Prompt
Reproduce the records starting at the line containing "You are a computer-use agent. The" and ending at the line containing "point(568,18)", and add -86 to each coordinate value given in the answers. Leave the requests and all other text unchanged.
[Start Data supplied]
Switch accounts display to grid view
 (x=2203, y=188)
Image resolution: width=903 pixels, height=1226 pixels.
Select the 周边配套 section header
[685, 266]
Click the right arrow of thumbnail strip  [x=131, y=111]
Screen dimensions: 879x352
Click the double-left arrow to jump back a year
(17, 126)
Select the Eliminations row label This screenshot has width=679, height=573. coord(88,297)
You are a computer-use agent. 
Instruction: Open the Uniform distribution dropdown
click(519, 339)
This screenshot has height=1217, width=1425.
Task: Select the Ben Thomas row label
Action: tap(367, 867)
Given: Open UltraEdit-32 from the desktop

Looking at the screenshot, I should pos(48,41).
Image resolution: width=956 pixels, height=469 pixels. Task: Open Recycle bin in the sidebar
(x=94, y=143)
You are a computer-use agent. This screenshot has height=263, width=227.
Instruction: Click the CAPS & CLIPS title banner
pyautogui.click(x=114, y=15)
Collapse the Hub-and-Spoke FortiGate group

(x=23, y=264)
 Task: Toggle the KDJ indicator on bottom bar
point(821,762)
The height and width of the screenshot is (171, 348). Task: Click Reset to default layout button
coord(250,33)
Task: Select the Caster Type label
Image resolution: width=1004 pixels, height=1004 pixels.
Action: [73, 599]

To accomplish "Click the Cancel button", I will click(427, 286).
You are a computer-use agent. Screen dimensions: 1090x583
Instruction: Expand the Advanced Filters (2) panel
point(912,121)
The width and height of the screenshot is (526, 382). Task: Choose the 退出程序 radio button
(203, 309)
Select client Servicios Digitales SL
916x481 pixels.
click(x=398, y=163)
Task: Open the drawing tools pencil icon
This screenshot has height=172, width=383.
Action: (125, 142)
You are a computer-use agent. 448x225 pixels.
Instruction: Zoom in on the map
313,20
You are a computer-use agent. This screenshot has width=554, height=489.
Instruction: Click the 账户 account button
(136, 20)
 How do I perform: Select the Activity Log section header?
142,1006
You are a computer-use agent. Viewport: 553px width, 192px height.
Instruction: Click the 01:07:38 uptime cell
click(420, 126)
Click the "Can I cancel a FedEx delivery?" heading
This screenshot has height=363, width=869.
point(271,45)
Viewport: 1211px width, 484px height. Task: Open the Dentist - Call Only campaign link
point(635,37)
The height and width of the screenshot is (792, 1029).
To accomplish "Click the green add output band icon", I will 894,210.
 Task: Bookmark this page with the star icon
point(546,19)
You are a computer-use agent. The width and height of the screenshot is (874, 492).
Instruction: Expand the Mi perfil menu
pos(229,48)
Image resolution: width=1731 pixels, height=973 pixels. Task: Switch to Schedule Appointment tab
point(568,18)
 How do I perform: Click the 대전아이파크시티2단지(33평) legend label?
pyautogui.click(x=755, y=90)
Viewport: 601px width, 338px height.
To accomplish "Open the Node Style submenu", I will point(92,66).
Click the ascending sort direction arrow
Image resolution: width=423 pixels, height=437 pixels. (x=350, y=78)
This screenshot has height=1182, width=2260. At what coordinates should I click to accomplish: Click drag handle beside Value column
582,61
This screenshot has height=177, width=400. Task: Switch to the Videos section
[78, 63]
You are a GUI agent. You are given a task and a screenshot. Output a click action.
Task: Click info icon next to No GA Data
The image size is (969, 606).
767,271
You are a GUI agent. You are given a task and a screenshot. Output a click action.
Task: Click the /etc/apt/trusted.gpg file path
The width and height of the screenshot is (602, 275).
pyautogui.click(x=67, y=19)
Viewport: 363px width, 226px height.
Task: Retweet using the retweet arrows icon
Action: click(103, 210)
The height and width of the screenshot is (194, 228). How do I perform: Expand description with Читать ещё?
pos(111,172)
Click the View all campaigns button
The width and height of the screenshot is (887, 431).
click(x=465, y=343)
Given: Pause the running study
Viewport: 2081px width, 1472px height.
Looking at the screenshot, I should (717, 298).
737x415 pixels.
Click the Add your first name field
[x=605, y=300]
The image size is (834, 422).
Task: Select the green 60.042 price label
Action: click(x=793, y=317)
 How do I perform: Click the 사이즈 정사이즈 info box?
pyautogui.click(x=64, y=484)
[End Data supplied]
Full output
You are a computer-use agent. The width and height of the screenshot is (874, 492).
Instruction: Expand the Mi perfil menu
pos(143,-38)
Image resolution: width=1731 pixels, height=973 pixels. Task: Switch to Schedule Appointment tab
point(482,-68)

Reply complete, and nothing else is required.